Terkait inspirasi meneladani Hari Kartini masa kini, menurut Indi, tantangan terbesar berasal dari diri sendiri dan lingkungan. Diri sendiri adalah berkaitan ketika kita seorang perempuan bisa menentukan apa yang diinginkan walaupun lingkungan tetap berpengaruh.
"Ketika perempuan mau untuk berubah, misalnya menjadi seorang wanita karier, seorang peneliti, seorang seorang pegawai kantoran atau bahkan seorang guru. Itu adalah pilihan dan juga akan dipengaruhi oleh lingkungan lingkungan," imbuh Indi.

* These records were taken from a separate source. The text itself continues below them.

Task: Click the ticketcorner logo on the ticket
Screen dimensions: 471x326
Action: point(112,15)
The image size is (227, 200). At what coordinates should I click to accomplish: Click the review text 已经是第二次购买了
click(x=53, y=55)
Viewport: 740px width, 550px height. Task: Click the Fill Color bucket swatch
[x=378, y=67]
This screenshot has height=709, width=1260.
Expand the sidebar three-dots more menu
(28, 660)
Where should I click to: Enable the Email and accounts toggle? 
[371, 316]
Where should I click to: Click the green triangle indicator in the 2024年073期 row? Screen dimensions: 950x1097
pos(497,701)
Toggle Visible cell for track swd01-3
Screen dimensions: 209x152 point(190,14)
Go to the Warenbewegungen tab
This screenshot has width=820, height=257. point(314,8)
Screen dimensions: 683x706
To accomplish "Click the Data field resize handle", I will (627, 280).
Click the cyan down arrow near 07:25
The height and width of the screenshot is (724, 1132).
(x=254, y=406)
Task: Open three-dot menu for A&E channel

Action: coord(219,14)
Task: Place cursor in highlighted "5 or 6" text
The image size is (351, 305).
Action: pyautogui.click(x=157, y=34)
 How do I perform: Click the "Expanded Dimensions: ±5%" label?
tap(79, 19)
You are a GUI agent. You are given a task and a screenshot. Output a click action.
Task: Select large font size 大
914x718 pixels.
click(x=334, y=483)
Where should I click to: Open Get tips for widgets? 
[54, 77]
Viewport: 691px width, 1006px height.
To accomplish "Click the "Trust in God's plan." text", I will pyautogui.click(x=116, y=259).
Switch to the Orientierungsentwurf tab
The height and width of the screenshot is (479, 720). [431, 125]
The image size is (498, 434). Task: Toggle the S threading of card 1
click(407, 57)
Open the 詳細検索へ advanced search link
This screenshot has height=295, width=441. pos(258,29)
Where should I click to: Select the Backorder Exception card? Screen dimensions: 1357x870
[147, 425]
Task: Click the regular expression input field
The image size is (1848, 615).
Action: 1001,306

"Memang tantangan terbesar adalah bagi diri sendiri dan lingkungan. Ada beberapa persepsi di daerah-daerah ataupun dari sudut pandang tertentu, yang mana membatasi peran seorang wanita, seorang seorang perempuan untuk terlibat di beberapa bidang yang digeluti yang biasanya didominasi oleh laki-laki."
* Fakta atau Hoaks? Untuk mengetahui kebenaran informasi yang beredar, silakan WhatsApp ke nomor Cek Fakta Liputan6.com 0811 9787 670 hanya dengan ketik kata kunci yang diinginkan.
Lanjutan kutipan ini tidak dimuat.